CUDA Tile support#

CUDA Tile introduces a new way to program GPUs at a higher level than SIMT.

We generally support most features in tile mode such as

  • cuda::std::array

  • cuda::std::expected

  • cuda::std::initializer_list

  • cuda::std::optional

  • cuda::std::pair

  • cuda::std::span

  • cuda::std::tuple

  • cuda::std::variant

Restrictions#

With the compiler taking more control over memory and threading there are a number of restrictions in a tile program:

C++ Concurrency support#

Currently the use of inline ptx / assembly is not allowed in a tile program. All of our threading features rely on inline assembly in some capacity. Consequently, the following headers are not supported in tile mode:

  • <cuda/atomic>

  • <cuda/barrier>

  • <cuda/latch>

  • <cuda/pipeline>

  • <cuda/semaphore>

  • <cuda/std/atomic>

  • <cuda/std/barrier>

  • <cuda/std/execution>

  • <cuda/std/latch>

  • <cuda/std/semaphore>

This also affects

  • <cuda/cmath>

  • <cuda/discard_memory>

  • <cuda/ptx>

C++ mathematical operations#

We rely heavily on compiler builtins or cuda runtime functions to implement C++ standard math functions such as cuda::std::exp. Those compiler builtins are not currently supported in tile mode, so the following headers are mostly unsupported:

  • <cuda/std/cmath>

  • <cuda/std/complex>

C++ customization point objects#

The standard library uses __ Customization Point Objects __ to enable user-customization of the behavior of many algorithms and ranges. We rely heavily on those for most of our iterator machinery such as e.g cuda::std::begin.

Those CPOs are currently not accessible in a tile program.

CUDA device intrinsics#

In tile mode the compiler handles threads, warps and blocks. Consequently, the access of CUDA device intrinsics such as threadIdx is currently not allowed in a tile program. Therefore the following headers are not supported in tile mode:

  • <cuda/access_property>

  • <cuda/annotated_ptr>

  • <cuda/discard_memory>

  • <cuda/hierarchy>

  • <cuda/ptx>

CUDA extended floating point types#

Tile programs treat the CUDA extended floating point types as compiler builtin types. This disallows accessing their internals which we require internally. Support for extended floating point types such as __half, __nv_bfloat16 is disabled in tile mode.

Taking the address of a function#

It is currently not supported to take the address of a function in a tile program. This affects our memory resource machinery, so the following headers are unsupported in tile mode:

  • <cuda/memory>

  • <cuda/memory_resource>

● **Given exercise a**
Reproduce word for word the stretch of the CUDA Tile text from "C++ mathematical operations#" through "as e.g cuda::std::begin.".
The CUDA Tile text and the listing that comes after it are separate material.

● **Available data**
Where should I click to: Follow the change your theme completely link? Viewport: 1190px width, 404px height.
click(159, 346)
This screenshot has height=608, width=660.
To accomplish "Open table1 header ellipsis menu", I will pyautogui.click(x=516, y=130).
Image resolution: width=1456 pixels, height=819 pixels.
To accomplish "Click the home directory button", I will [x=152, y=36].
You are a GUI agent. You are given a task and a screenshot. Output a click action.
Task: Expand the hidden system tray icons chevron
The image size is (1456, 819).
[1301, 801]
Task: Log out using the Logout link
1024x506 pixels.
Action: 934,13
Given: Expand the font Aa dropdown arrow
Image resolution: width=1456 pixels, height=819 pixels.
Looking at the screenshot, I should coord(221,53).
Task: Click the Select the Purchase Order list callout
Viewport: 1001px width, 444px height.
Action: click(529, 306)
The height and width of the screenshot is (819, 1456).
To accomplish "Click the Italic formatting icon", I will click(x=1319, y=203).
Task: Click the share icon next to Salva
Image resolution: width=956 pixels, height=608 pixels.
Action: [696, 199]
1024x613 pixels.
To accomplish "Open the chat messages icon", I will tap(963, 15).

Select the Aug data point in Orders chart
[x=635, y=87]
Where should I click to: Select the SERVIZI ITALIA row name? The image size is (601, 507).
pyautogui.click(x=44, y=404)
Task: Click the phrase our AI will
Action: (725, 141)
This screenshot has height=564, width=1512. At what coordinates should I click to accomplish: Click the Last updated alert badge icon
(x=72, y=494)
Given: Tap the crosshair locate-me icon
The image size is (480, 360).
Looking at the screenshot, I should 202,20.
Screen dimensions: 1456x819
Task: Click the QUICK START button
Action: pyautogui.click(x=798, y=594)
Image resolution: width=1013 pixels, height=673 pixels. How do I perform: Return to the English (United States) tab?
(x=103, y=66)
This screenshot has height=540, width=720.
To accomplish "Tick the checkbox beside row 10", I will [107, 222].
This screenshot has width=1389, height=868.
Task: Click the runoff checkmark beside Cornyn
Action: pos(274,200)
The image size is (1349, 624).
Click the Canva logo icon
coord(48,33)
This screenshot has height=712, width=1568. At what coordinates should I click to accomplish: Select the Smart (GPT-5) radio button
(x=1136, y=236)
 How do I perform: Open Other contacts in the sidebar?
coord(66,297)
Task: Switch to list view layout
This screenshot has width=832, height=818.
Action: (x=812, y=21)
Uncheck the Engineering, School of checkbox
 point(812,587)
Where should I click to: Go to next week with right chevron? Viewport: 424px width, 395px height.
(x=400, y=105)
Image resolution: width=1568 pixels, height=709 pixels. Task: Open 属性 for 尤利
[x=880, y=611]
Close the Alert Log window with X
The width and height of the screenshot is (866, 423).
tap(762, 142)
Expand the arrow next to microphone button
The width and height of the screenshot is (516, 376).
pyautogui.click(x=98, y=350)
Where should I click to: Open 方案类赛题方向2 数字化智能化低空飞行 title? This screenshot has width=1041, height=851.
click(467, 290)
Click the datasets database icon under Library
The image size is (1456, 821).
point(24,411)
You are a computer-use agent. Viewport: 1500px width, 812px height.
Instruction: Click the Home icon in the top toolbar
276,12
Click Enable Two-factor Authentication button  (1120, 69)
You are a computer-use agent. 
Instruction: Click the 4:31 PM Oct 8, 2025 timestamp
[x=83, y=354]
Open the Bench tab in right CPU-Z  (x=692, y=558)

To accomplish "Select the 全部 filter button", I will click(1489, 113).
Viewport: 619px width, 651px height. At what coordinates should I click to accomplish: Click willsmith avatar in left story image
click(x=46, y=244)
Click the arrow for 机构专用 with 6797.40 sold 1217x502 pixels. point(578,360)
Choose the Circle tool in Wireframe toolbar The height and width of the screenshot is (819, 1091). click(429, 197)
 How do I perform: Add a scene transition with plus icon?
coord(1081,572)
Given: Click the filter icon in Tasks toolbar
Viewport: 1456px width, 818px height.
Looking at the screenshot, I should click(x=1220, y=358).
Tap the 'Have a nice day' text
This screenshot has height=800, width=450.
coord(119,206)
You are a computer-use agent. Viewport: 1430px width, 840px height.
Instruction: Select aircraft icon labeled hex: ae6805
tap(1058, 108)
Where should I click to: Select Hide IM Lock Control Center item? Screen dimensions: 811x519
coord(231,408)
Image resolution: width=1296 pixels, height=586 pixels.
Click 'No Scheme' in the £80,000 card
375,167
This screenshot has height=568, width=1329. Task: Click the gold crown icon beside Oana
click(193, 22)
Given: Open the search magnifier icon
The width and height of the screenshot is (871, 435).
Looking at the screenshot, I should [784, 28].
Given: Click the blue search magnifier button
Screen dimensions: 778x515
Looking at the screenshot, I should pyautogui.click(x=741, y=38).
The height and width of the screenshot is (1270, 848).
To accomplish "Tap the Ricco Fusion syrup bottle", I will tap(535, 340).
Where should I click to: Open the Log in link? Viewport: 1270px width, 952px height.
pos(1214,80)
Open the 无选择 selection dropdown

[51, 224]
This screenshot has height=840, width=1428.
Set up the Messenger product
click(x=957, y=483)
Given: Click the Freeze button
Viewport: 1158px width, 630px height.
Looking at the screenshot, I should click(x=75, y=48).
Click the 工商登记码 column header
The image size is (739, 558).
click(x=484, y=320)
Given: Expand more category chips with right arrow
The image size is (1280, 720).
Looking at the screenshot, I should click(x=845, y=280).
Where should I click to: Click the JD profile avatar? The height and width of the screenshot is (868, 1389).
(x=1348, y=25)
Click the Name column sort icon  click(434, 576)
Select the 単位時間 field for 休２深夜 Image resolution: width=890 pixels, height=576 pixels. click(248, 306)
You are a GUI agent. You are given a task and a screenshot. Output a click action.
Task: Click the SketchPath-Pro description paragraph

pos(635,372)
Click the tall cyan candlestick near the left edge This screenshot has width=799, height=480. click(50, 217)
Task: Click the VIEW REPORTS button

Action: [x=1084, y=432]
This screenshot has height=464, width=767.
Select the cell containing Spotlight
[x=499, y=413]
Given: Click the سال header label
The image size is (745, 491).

● **Given exercise b**
Duplicate the listing verbatim, giving only the stretch from its first line through the line that contains "Action: (725, 141)".

● **Task answer a**
C++ mathematical operations#

We rely heavily on compiler builtins or cuda runtime functions to implement C++ standard math functions such as cuda::std::exp. Those compiler builtins are not currently supported in tile mode, so the following headers are mostly unsupported:

  • <cuda/std/cmath>

  • <cuda/std/complex>

C++ customization point objects#

The standard library uses __ Customization Point Objects __ to enable user-customization of the behavior of many algorithms and ranges. We rely heavily on those for most of our iterator machinery such as e.g cuda::std::begin.

● **Task answer b**
Where should I click to: Follow the change your theme completely link? Viewport: 1190px width, 404px height.
click(159, 346)
This screenshot has height=608, width=660.
To accomplish "Open table1 header ellipsis menu", I will pyautogui.click(x=516, y=130).
Image resolution: width=1456 pixels, height=819 pixels.
To accomplish "Click the home directory button", I will [x=152, y=36].
You are a GUI agent. You are given a task and a screenshot. Output a click action.
Task: Expand the hidden system tray icons chevron
The image size is (1456, 819).
[1301, 801]
Task: Log out using the Logout link
1024x506 pixels.
Action: 934,13
Given: Expand the font Aa dropdown arrow
Image resolution: width=1456 pixels, height=819 pixels.
Looking at the screenshot, I should coord(221,53).
Task: Click the Select the Purchase Order list callout
Viewport: 1001px width, 444px height.
Action: click(529, 306)
The height and width of the screenshot is (819, 1456).
To accomplish "Click the Italic formatting icon", I will click(x=1319, y=203).
Task: Click the share icon next to Salva
Image resolution: width=956 pixels, height=608 pixels.
Action: [696, 199]
1024x613 pixels.
To accomplish "Open the chat messages icon", I will tap(963, 15).

Select the Aug data point in Orders chart
[x=635, y=87]
Where should I click to: Select the SERVIZI ITALIA row name? The image size is (601, 507).
pyautogui.click(x=44, y=404)
Task: Click the phrase our AI will
Action: (725, 141)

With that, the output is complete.